Ia mengatakan, jika kasus tersebut berawal dari hasil pengembangan perkara narkotika yang sedang ditangani jajarannya. Dari pengembangan tersebut, polisi memperoleh informasi adanya pengiriman sabu dalam jumlah besar.
“Tim mendapatkan informasi akan ada pengiriman narkotika jenis sabu. Saat kendaraan mencurigakan tiba di Pelabuhan Merak, anggota langsung melakukan pembuntutan,” ujar AKBP Wisnu Kuncoro pada Kamis, 1 Januari 2026.

Menurutnya, petugas mengikuti kendaraan tersebut hingga wilayah Tambun, Bekasi, Jawa Barat. Setelah dilakukan penggeledahan, petugas menemukan puluhan paket sabu yang disembunyikan di dalam kendaraan.
“Saat dilakukan penggeledahan, ditemukan 49 bungkus narkotika jenis sabu. Setiap bungkus ditempeli label bergambar durian dan tulisan berhuruf Cina,” jelasnya.
Sementara itu, Kepala Unit II Satuan Narkoba Polres Metro Jakarta Pusat, Iptu Rachmat Gilang Ramadhan, menambahkan bahwa penangkapan dilakukan di Jalan Diponegoro Nomor 99, Kelurahan Satiamekar, Kecamatan Tambun Selatan, Bekasi, tepatnya di kawasan Bubu Logistik Indonesia.
“Petugas melakukan pengintaian hingga akhirnya datang seorang laki-laki berinisial IR yang mengambil mobil Pajero tersebut. Saat itulah kami lakukan penangkapan,” kata Gilang.
Dari hasil penggeledahan badan, pakaian, dan kendaraan, petugas menemukan sabu yang disembunyikan di balik panel pintu-pintu mobil.
Gilang menjelaskan, modus yang digunakan pelaku adalah dengan mengirim mobil menggunakan jasa towing untuk mengelabui petugas.
“Modusnya, mobil Pajero diangkut menggunakan towing dari pelabuhan menuju Tambun. Narkotika disembunyikan di dalam panel pintu kendaraan,” ujarnya.

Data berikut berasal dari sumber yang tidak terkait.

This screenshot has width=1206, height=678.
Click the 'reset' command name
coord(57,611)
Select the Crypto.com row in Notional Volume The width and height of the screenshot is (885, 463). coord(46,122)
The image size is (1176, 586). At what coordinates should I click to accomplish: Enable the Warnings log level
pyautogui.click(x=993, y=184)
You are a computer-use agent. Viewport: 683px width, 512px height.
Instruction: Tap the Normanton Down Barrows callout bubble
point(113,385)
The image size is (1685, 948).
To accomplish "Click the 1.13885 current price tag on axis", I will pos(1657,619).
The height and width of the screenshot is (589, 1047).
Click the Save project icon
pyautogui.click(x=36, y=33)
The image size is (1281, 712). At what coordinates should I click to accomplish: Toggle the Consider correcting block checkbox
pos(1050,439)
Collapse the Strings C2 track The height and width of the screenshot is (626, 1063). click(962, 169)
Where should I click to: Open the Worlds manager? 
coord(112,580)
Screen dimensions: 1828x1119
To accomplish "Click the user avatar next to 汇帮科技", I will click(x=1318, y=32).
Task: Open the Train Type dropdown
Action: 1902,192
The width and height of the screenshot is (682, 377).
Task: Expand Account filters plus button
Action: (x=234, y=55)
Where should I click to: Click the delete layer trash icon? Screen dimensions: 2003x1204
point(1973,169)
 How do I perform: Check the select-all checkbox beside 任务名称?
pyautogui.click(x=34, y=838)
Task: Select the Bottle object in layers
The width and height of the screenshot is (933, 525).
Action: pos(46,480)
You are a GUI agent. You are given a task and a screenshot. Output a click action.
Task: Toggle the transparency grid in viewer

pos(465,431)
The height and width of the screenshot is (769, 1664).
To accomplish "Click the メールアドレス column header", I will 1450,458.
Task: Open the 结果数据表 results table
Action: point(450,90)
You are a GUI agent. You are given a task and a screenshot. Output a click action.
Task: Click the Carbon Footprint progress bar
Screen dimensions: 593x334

Berdasarkan hasil interogasi, tersangka IR mengaku mendapatkan perintah dari seseorang berinisial B yang saat ini berstatus daftar pencarian orang (DPO).
IR diminta menjemput narkotika tersebut dan mengantarkannya ke wilayah Kampung Bahari, Jakarta Utara.
“IR dijanjikan upah Rp20 juta untuk pengantaran. Namun baru menerima Rp1,5 juta sebagai uang jalan,” ungkap Gilang.
Saat ini, tersangka beserta barang bukti telah diamankan di Polres Metro Jakarta Pusat untuk penyidikan lebih lanjut. Polisi masih memburu pelaku lain yang diduga terlibat dalam jaringan peredaran narkotika tersebut.